Dazu bebrüteten die Forscher insgesamt 125 Eier von Chinesischen Dreikielschildkröten (Chinemys reevesii) bei fünf unterschiedlichen Temperaturbedingungen: unter einer konstanten Temperatur von 26 Grad Celsius, unter Erwärmung von oben auf 29 Grad Celsius sowie unter seitlicher Erwärmung auf 29, 30 und 33 Grad Celsius. Die Position der Embryos im Ei zu unterschiedlichen Zeitpunkten stellten sie fest, indem sie die Eier durchleuchteten und den Punkt, an dem der Nacken auf den Panzer trifft, als Anhaltspunkt nutzten.

Tatsächlich beeinflusste die Wärmebehandlung die Position der ungeschlüpften Schildkröten im Ei: Bei gleichbleibender oder von oben erhöhter Temperatur blieben die Embryos nahe des Ei-Mittelpunkts. Doch bei seitlicher, also ungleichmäßiger Erwärmung, änderte sich das. Dann bewegten sich die Schildkröten bei 29 und 30 Grad auf das warme Plätzchen zu, bei zu warmen 33 Grad Celsius aber von der Hitze weg. Dass es sich dabei um eine passive Bewegung handelte, die lediglich einem Temperaturgefälle innerhalb des Eies folgt, konnten die Forscher ausschließen. Denn bei toten Embryos, stellten sie fest, fand keine Positionsänderung statt.

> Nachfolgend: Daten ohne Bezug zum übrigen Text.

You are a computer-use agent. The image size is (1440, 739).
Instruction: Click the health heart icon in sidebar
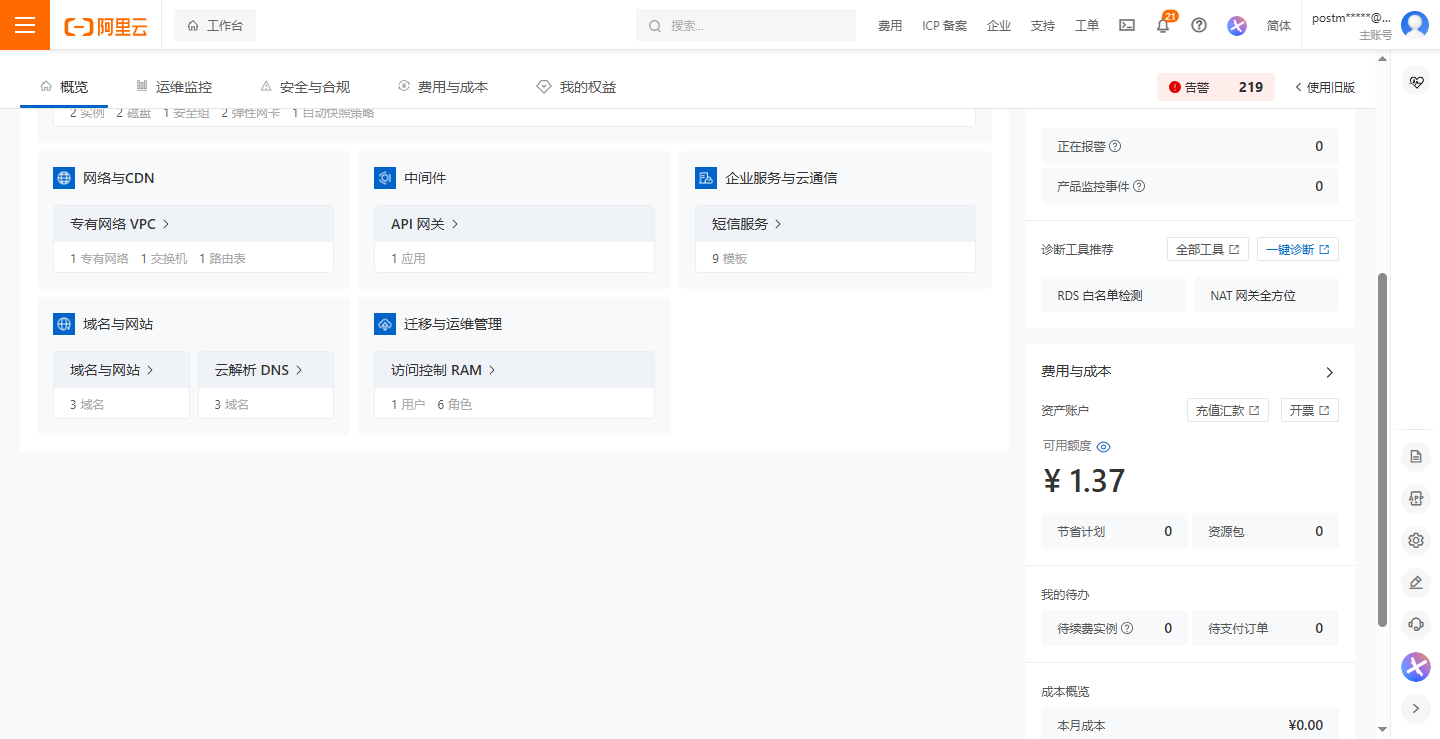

Wechselwarme Tiere wie Schildkröten und Eidechsen können ihre Körpertemperatur im Gegensatz zu gleichwarmen Tieren wie Säugern oder Vögeln nicht konstant halten. Sie erreichen eine gewisse Regulation, indem sie sich zwischen wärmeren und kühleren Orten bewegen – etwa von der Sonne in den Schatten wechseln oder umgekehrt. Die Studie von Du und Kollegen zeigt nun, dass zumindest Schildkröten sogar schon dazu in der Lage sind, noch bevor sie aus dem Ei schlüpfen. So können sie ihre Entwicklung im Ei zumindest in einem gewissen Maße steuern. Permanente Temperaturen von mehr als 32 Grad Celsius vermindern zum Beispiel die Wahrscheinlichkeit, dass das Junge schlüpft. Außerdem beeinflusst die Temperatur während der Zeit im Ei bei vielen Reptilienarten das Geschlecht des Nachwuchses.